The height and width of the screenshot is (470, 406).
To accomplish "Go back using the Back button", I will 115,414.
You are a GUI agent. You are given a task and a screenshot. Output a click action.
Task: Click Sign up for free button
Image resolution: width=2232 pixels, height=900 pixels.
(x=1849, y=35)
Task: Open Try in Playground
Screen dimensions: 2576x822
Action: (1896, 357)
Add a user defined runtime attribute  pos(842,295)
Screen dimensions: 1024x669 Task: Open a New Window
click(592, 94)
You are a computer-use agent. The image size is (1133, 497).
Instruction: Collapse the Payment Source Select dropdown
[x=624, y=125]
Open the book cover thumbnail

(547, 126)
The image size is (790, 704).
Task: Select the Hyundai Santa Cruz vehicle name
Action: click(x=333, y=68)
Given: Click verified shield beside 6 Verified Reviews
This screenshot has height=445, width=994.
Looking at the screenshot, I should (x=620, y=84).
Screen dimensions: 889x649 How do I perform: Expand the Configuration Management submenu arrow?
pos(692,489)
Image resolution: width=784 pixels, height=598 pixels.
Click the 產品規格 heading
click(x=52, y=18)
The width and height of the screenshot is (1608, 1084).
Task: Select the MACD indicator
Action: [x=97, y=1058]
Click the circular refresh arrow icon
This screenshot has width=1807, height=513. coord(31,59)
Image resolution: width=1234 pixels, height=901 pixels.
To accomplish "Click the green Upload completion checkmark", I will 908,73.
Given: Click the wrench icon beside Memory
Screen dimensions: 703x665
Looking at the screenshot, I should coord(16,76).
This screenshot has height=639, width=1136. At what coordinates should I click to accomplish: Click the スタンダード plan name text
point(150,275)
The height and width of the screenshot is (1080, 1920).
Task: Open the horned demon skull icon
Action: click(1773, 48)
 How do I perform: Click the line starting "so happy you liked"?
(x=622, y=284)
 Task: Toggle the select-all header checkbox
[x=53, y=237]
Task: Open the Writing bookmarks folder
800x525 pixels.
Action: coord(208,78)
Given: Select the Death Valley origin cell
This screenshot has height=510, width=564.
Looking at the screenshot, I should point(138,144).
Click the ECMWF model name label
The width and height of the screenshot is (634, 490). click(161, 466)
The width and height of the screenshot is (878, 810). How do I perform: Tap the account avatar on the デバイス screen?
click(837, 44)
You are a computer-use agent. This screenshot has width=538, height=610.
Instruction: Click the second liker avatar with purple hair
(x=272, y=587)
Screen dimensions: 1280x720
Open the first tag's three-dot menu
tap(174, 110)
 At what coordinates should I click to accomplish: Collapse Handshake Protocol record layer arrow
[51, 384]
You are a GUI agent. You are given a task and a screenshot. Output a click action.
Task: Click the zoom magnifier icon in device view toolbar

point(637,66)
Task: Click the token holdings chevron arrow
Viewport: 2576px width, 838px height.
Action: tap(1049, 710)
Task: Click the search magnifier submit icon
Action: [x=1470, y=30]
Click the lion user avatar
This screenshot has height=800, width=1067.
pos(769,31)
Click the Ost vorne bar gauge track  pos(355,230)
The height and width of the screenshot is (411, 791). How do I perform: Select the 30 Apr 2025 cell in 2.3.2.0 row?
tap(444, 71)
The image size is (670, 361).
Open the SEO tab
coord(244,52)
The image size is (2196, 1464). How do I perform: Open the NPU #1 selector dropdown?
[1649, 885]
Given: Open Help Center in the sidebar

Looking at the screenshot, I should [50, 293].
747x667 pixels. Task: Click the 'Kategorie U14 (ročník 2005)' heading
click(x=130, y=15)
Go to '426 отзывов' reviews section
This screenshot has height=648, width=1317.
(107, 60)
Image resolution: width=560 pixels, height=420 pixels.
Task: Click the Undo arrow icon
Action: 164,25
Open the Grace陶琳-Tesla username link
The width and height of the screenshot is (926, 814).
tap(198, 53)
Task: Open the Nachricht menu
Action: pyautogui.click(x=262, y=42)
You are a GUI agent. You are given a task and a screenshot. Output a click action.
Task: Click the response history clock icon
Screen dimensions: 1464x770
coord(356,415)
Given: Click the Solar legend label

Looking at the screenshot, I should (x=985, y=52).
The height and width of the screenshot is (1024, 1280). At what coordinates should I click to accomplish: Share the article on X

REQUIRED WORK:
Each record above should be returned exactly as written.

ANSWER AREA:
The height and width of the screenshot is (470, 406).
To accomplish "Go back using the Back button", I will 115,414.
You are a GUI agent. You are given a task and a screenshot. Output a click action.
Task: Click Sign up for free button
Image resolution: width=2232 pixels, height=900 pixels.
(x=1849, y=35)
Task: Open Try in Playground
Screen dimensions: 2576x822
Action: (1896, 357)
Add a user defined runtime attribute  pos(842,295)
Screen dimensions: 1024x669 Task: Open a New Window
click(592, 94)
You are a computer-use agent. The image size is (1133, 497).
Instruction: Collapse the Payment Source Select dropdown
[x=624, y=125]
Open the book cover thumbnail

(547, 126)
The image size is (790, 704).
Task: Select the Hyundai Santa Cruz vehicle name
Action: click(x=333, y=68)
Given: Click verified shield beside 6 Verified Reviews
This screenshot has height=445, width=994.
Looking at the screenshot, I should (x=620, y=84).
Screen dimensions: 889x649 How do I perform: Expand the Configuration Management submenu arrow?
pos(692,489)
Image resolution: width=784 pixels, height=598 pixels.
Click the 產品規格 heading
click(x=52, y=18)
The width and height of the screenshot is (1608, 1084).
Task: Select the MACD indicator
Action: [x=97, y=1058]
Click the circular refresh arrow icon
This screenshot has width=1807, height=513. coord(31,59)
Image resolution: width=1234 pixels, height=901 pixels.
To accomplish "Click the green Upload completion checkmark", I will 908,73.
Given: Click the wrench icon beside Memory
Screen dimensions: 703x665
Looking at the screenshot, I should coord(16,76).
This screenshot has height=639, width=1136. At what coordinates should I click to accomplish: Click the スタンダード plan name text
point(150,275)
The height and width of the screenshot is (1080, 1920).
Task: Open the horned demon skull icon
Action: click(1773, 48)
 How do I perform: Click the line starting "so happy you liked"?
(x=622, y=284)
 Task: Toggle the select-all header checkbox
[x=53, y=237]
Task: Open the Writing bookmarks folder
800x525 pixels.
Action: coord(208,78)
Given: Select the Death Valley origin cell
This screenshot has height=510, width=564.
Looking at the screenshot, I should point(138,144).
Click the ECMWF model name label
The width and height of the screenshot is (634, 490). click(161, 466)
The width and height of the screenshot is (878, 810). How do I perform: Tap the account avatar on the デバイス screen?
click(837, 44)
You are a computer-use agent. This screenshot has width=538, height=610.
Instruction: Click the second liker avatar with purple hair
(x=272, y=587)
Screen dimensions: 1280x720
Open the first tag's three-dot menu
tap(174, 110)
 At what coordinates should I click to accomplish: Collapse Handshake Protocol record layer arrow
[51, 384]
You are a GUI agent. You are given a task and a screenshot. Output a click action.
Task: Click the zoom magnifier icon in device view toolbar

point(637,66)
Task: Click the token holdings chevron arrow
Viewport: 2576px width, 838px height.
Action: tap(1049, 710)
Task: Click the search magnifier submit icon
Action: [x=1470, y=30]
Click the lion user avatar
This screenshot has height=800, width=1067.
pos(769,31)
Click the Ost vorne bar gauge track  pos(355,230)
The height and width of the screenshot is (411, 791). How do I perform: Select the 30 Apr 2025 cell in 2.3.2.0 row?
tap(444, 71)
The image size is (670, 361).
Open the SEO tab
coord(244,52)
The image size is (2196, 1464). How do I perform: Open the NPU #1 selector dropdown?
[1649, 885]
Given: Open Help Center in the sidebar

Looking at the screenshot, I should [50, 293].
747x667 pixels. Task: Click the 'Kategorie U14 (ročník 2005)' heading
click(x=130, y=15)
Go to '426 отзывов' reviews section
This screenshot has height=648, width=1317.
(107, 60)
Image resolution: width=560 pixels, height=420 pixels.
Task: Click the Undo arrow icon
Action: 164,25
Open the Grace陶琳-Tesla username link
The width and height of the screenshot is (926, 814).
tap(198, 53)
Task: Open the Nachricht menu
Action: pyautogui.click(x=262, y=42)
You are a GUI agent. You are given a task and a screenshot. Output a click action.
Task: Click the response history clock icon
Screen dimensions: 1464x770
coord(356,415)
Given: Click the Solar legend label

Looking at the screenshot, I should (x=985, y=52).
The height and width of the screenshot is (1024, 1280). At what coordinates should I click to accomplish: Share the article on X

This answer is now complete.